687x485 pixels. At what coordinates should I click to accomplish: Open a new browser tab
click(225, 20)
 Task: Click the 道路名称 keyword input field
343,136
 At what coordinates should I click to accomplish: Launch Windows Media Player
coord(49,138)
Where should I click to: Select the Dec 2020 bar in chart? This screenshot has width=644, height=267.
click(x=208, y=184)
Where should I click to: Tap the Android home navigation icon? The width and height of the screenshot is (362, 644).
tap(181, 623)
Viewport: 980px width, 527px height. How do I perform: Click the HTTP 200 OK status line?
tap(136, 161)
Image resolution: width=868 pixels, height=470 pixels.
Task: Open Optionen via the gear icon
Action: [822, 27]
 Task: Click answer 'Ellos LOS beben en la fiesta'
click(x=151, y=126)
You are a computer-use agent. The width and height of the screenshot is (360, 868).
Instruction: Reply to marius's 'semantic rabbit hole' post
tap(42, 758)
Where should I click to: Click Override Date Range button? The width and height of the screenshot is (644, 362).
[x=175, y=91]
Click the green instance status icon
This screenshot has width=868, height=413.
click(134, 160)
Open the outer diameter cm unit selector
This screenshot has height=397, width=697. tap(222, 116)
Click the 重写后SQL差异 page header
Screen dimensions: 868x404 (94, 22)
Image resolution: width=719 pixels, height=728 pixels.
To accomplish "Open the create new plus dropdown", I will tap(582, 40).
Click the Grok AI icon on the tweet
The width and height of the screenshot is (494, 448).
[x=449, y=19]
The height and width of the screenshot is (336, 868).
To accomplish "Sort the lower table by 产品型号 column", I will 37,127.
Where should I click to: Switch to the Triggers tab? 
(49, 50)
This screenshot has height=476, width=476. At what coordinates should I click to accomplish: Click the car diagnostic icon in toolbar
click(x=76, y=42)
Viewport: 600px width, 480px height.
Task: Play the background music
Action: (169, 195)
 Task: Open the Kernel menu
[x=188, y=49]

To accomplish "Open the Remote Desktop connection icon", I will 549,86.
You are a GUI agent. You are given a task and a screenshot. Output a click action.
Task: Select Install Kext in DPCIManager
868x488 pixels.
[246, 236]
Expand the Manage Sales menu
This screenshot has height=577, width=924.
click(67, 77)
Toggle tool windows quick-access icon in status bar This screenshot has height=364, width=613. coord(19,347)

******************************

▸ **What is needed**:
Output everything from the line containing "Image resolution: width=719" down to the end of the records above as a Markdown table with columns Row and Text, numbering each line in Row and skipping blank lines.

▸ **Task result**:
| Row | Text |
|---|---|
| 1 | Image resolution: width=719 pixels, height=728 pixels. |
| 2 | To accomplish "Open the create new plus dropdown", I will tap(582, 40). |
| 3 | Click the Grok AI icon on the tweet |
| 4 | The width and height of the screenshot is (494, 448). |
| 5 | [x=449, y=19] |
| 6 | The height and width of the screenshot is (336, 868). |
| 7 | To accomplish "Sort the lower table by 产品型号 column", I will 37,127. |
| 8 | Where should I click to: Switch to the Triggers tab?  |
| 9 | (49, 50) |
| 10 | This screenshot has height=476, width=476. At what coordinates should I click to accomplish: Click the car diagnostic icon in toolbar |
| 11 | click(x=76, y=42) |
| 12 | Viewport: 600px width, 480px height. |
| 13 | Task: Play the background music |
| 14 | Action: (169, 195) |
| 15 |  Task: Open the Kernel menu |
| 16 | [x=188, y=49] |
| 17 | To accomplish "Open the Remote Desktop connection icon", I will 549,86. |
| 18 | You are a GUI agent. You are given a task and a screenshot. Output a click action. |
| 19 | Task: Select Install Kext in DPCIManager |
| 20 | 868x488 pixels. |
| 21 | [246, 236] |
| 22 | Expand the Manage Sales menu |
| 23 | This screenshot has height=577, width=924. |
| 24 | click(67, 77) |
| 25 | Toggle tool windows quick-access icon in status bar This screenshot has height=364, width=613. coord(19,347) |